Shelly (Gege Elisa) merupakan gadis berkemampuan indigo. Alhasil dia pun kerap
tiba-tiba dikejutkan oleh penampakan makhluk menyeramkan. Hal itu mendatangkan
masalah. Di rumah, sang ibu (Melissa Karim) tak percaya dan sering memarahi
Shelly, sementara di sekolah ia dianggap aneh sehingga jadi korban perundungan.
Hanya sahabatnya
yang diperankan Ajil Ditto (saya lupa nama karakternya, dan baik media sosial
maupun sinopsis resmi filmnya tak mencantumkan itu), yang memahami Shelly. Lalu
datanglah Naya (Fay Nabila), seorang siswi baru yang rupanya memiliki kemampuan
serupa. Ada situasi unik saat Shelly dan Naya pertama bertatap muka. Kalau
biasanya si murid baru duduk diam seorang diri di pojokan, kali ini sebaliknya.

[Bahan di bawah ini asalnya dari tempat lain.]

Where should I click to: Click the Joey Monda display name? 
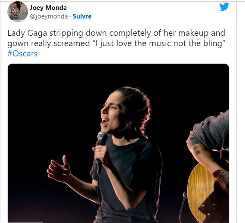coord(48,7)
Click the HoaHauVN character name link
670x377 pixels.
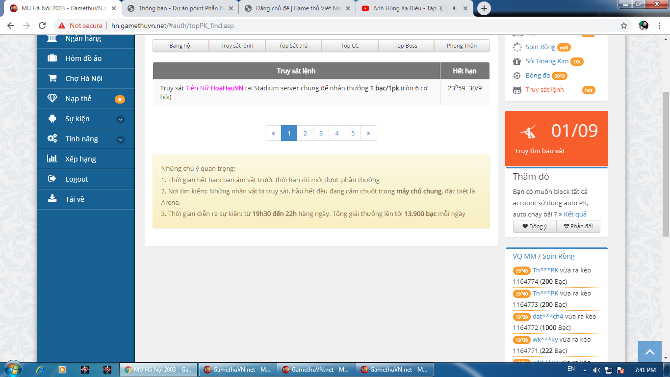[x=227, y=88]
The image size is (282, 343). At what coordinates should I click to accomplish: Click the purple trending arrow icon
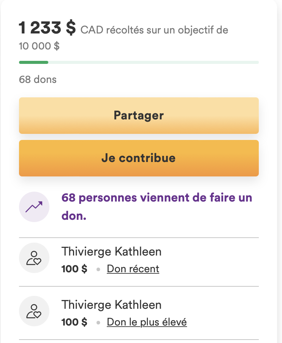34,207
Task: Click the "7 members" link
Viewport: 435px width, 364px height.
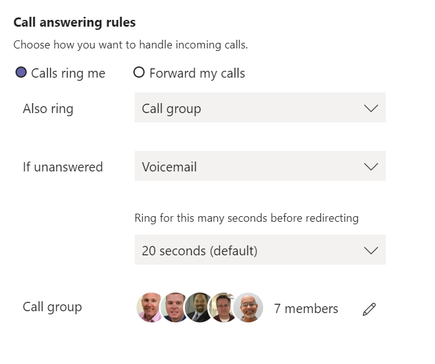Action: pos(306,309)
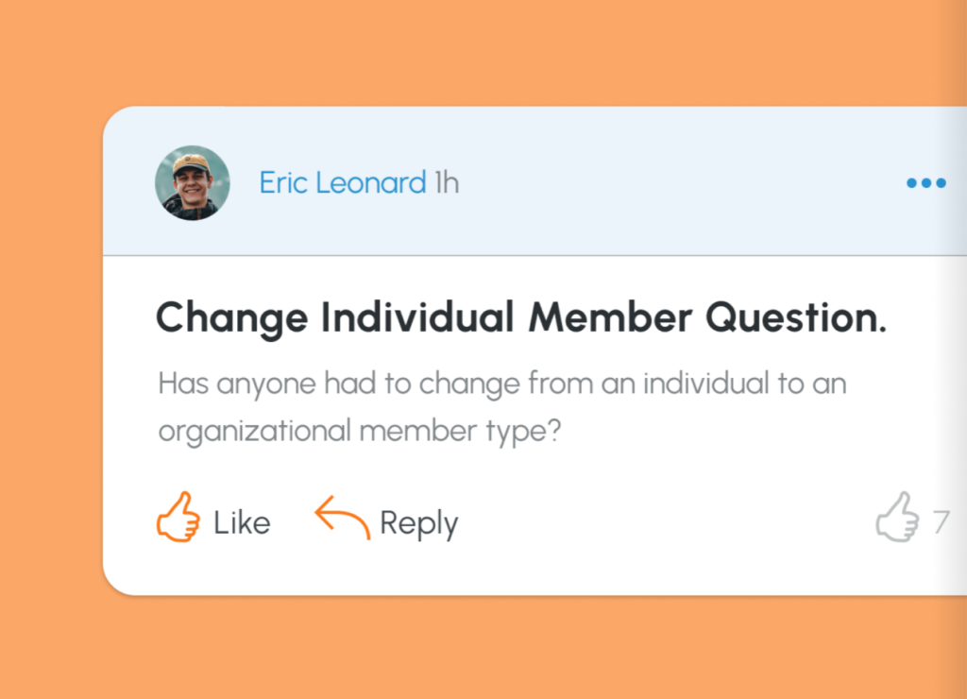This screenshot has height=699, width=967.
Task: Click the line organizational member type?
Action: coord(360,431)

Naya lebih dulu menghampiri Shelly yang selalu menundukkan wajah sambil
memainkan jam pasir. Bahkan setelah mengetahui bahwa Shelly juga indigo, Naya berusaha
keras mencarinya.
Lalu dari mana
datangnya teror film ini? Ada beberapa. Penampakan yang dilihat Shelly atau
Naya, visualisasi siaran acara Nightmare
Side yang didengar karakternya, sampai gangguan hantu misterius yang selalu
berbisik “Aku nggak salah, aku nggak aneh” terhadap trio tukang bully di sekolah. Biarpun datang dari
beragam sumber, kemasannya selalu sama. Sutradara Joel Fadly (My Stupid Boyfriend, Membabi-Buta)
sepenuhnya bergantung pada dentuman musik dengan volume selangit. Mengagetkan?

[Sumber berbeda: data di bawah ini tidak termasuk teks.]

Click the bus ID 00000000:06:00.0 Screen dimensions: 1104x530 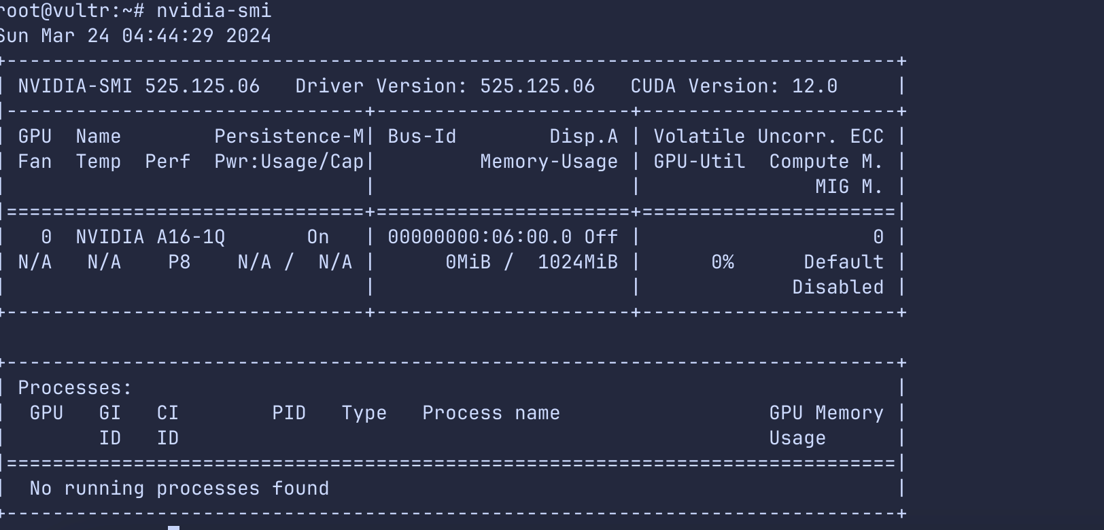coord(479,237)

Ya. Beberapa kali. Tapi jangankan hantu, kartun My Little Pony saja pasti membuat kaget bila diberi tata suara
semacam itu.
Bergulir selama
100 menit, Nightmare Side: Delusional adalah
apa yang sering saya sebut sebagai “kompilasi jump scare berisik”. Sewaktu otak dan hati tidak mendapat asupan
cukup, telinga saya terus dijejali polusi suara. Pesan anti-bullying pun tenggelam, demikian pula paparan subtil terkait
pola asuh yang hendak diselipkan trio penulis naskah Joel Fadly, Dewi Fita, dan
Yovan Nainggolan. Shelly menderita karena selalu dihakimi dan kurang mendapat
perhatian ibunya. Sebaliknya, ibu Naya menerima, malah sempat terlibat obrolan
singkat dengan sang puteri mengenai hal tersebut.
Setidaknya, tata
rias garapan Didin Syamsudin yang pernah terlibat dalam judul-judul mumpuni
seperti Modus Anomali dan Marlina Si Pembunuh dalam Empat Babak masih
bisa dinikmati. Beberapa terjebak pada pola “hantu-muka-hitam-pekat-beroleskan-arang”,
tapi ada pula beberapa yang memperlihatkan jejak-jejak kreativitas yang patut
dihargai.
Menjelang babak
akhir, alurnya melempar twist yang
bermain-main dengan struktur timeline.
Idenya menarik, pun harus diakui mengejutkan, namun hanya sebatas trik tanpa mempengaruhi
aspek emosional atau memunculkan dampak lain. Tanpanya tidak ada yang berubah.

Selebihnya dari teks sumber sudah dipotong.